=== Task input ===
______________________________

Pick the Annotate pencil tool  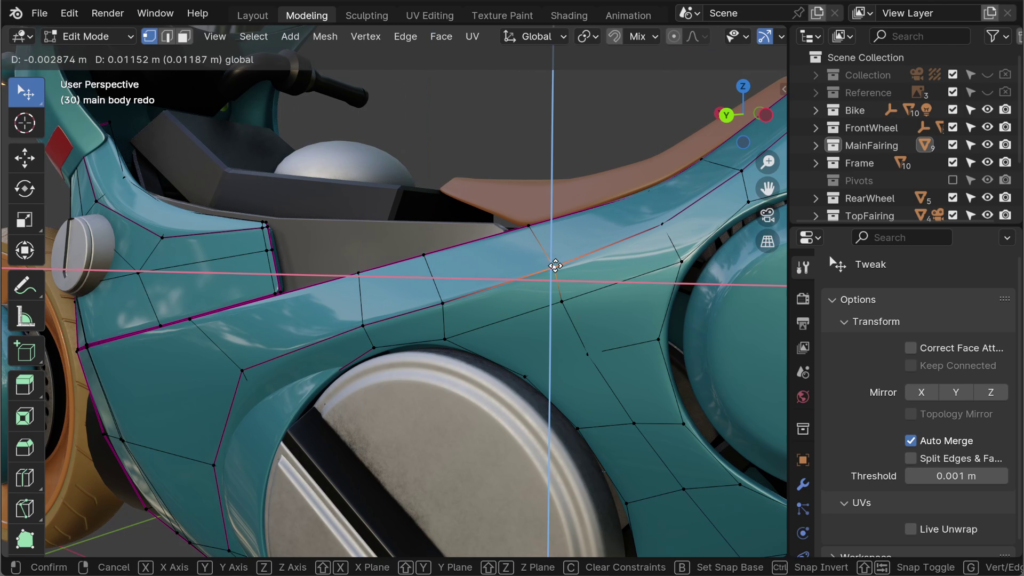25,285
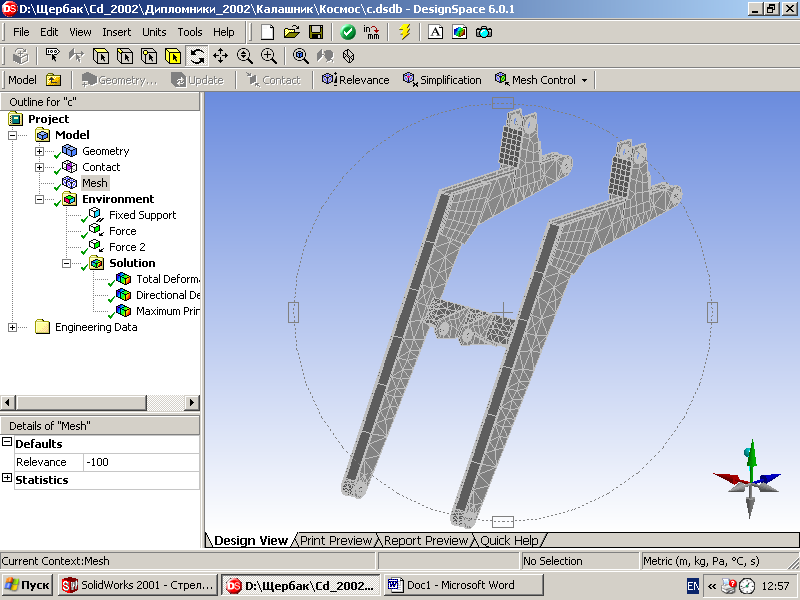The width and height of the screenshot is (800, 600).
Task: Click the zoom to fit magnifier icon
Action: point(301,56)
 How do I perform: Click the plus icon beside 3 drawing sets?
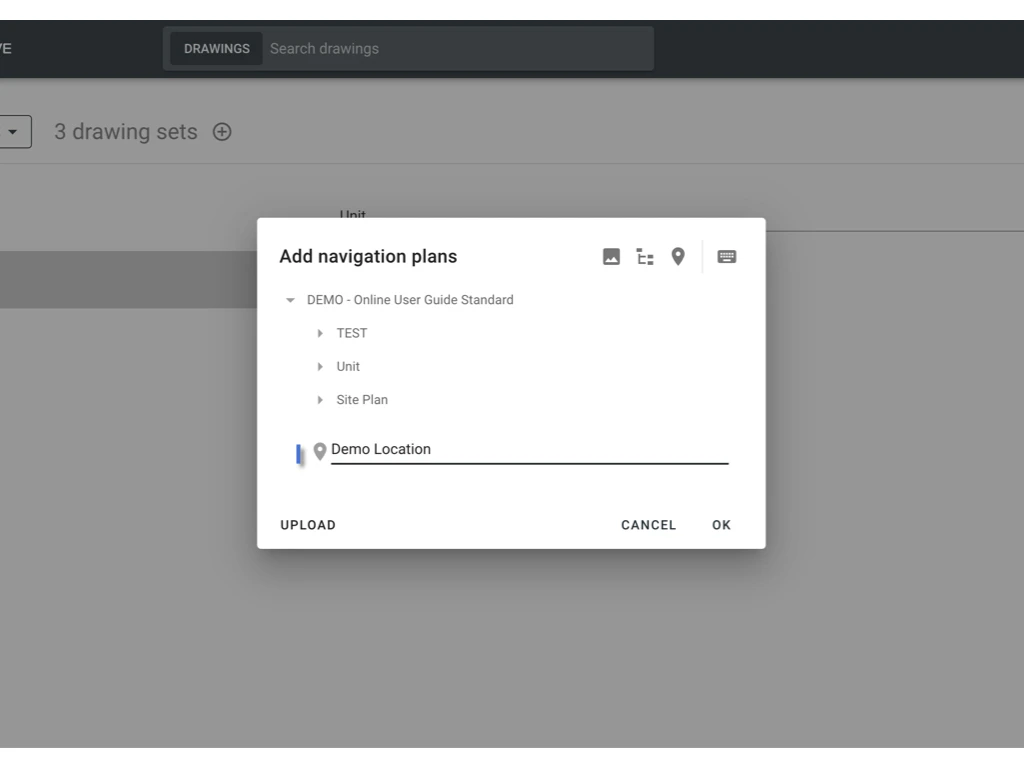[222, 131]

______________________________

=== The problem ===
An exact copy of the lines from the one with "How do I perform: Click" through the end of the entries above, both included, is the whole answer. It contains no pictures.

=== Written answer ===
 How do I perform: Click the plus icon beside 3 drawing sets?
[222, 131]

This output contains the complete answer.